Your assignment. Please give the data again in full, exactly as provided.

Collected data entries.

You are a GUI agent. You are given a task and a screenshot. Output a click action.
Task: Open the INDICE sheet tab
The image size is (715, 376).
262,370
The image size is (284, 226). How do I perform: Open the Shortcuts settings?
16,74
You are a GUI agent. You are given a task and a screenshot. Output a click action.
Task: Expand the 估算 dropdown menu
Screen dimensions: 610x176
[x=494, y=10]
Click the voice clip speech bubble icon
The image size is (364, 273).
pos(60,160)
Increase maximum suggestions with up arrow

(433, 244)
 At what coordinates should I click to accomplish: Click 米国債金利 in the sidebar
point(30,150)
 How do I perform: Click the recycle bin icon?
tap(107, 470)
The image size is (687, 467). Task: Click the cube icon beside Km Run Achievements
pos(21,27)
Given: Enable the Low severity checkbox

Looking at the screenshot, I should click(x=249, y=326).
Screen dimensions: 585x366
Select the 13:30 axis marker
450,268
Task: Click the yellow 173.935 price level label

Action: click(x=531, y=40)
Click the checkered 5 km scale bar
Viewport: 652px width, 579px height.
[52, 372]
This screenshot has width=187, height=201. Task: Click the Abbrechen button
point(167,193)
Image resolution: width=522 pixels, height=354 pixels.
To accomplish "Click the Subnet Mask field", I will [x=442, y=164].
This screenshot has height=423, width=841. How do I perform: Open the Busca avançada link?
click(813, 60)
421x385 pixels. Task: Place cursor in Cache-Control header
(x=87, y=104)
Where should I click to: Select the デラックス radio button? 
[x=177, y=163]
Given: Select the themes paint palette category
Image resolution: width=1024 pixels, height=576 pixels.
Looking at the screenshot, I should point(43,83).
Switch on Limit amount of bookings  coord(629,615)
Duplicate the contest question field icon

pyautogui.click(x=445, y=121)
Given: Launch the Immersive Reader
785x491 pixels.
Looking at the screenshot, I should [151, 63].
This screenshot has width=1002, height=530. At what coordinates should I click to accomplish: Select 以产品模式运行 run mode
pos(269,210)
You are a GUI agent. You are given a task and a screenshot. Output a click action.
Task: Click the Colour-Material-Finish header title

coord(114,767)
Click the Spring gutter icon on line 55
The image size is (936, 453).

Output below.
You are a GUI agent. You are given a task and a screenshot. Output a click action.
Task: Open the INDICE sheet tab
The image size is (715, 376).
262,370
The image size is (284, 226). How do I perform: Open the Shortcuts settings?
16,74
You are a GUI agent. You are given a task and a screenshot. Output a click action.
Task: Expand the 估算 dropdown menu
Screen dimensions: 610x176
[x=494, y=10]
Click the voice clip speech bubble icon
The image size is (364, 273).
pos(60,160)
Increase maximum suggestions with up arrow

(433, 244)
 At what coordinates should I click to accomplish: Click 米国債金利 in the sidebar
point(30,150)
 How do I perform: Click the recycle bin icon?
tap(107, 470)
The image size is (687, 467). Task: Click the cube icon beside Km Run Achievements
pos(21,27)
Given: Enable the Low severity checkbox

Looking at the screenshot, I should click(x=249, y=326).
Screen dimensions: 585x366
Select the 13:30 axis marker
450,268
Task: Click the yellow 173.935 price level label

Action: click(x=531, y=40)
Click the checkered 5 km scale bar
Viewport: 652px width, 579px height.
[52, 372]
This screenshot has width=187, height=201. Task: Click the Abbrechen button
point(167,193)
Image resolution: width=522 pixels, height=354 pixels.
To accomplish "Click the Subnet Mask field", I will [x=442, y=164].
This screenshot has height=423, width=841. How do I perform: Open the Busca avançada link?
click(813, 60)
421x385 pixels. Task: Place cursor in Cache-Control header
(x=87, y=104)
Where should I click to: Select the デラックス radio button? 
[x=177, y=163]
Given: Select the themes paint palette category
Image resolution: width=1024 pixels, height=576 pixels.
Looking at the screenshot, I should point(43,83).
Switch on Limit amount of bookings  coord(629,615)
Duplicate the contest question field icon

pyautogui.click(x=445, y=121)
Given: Launch the Immersive Reader
785x491 pixels.
Looking at the screenshot, I should [151, 63].
This screenshot has width=1002, height=530. At what coordinates should I click to accomplish: Select 以产品模式运行 run mode
pos(269,210)
You are a GUI agent. You are given a task and a screenshot. Output a click action.
Task: Click the Colour-Material-Finish header title

coord(114,767)
Click the Spring gutter icon on line 55
The image size is (936, 453).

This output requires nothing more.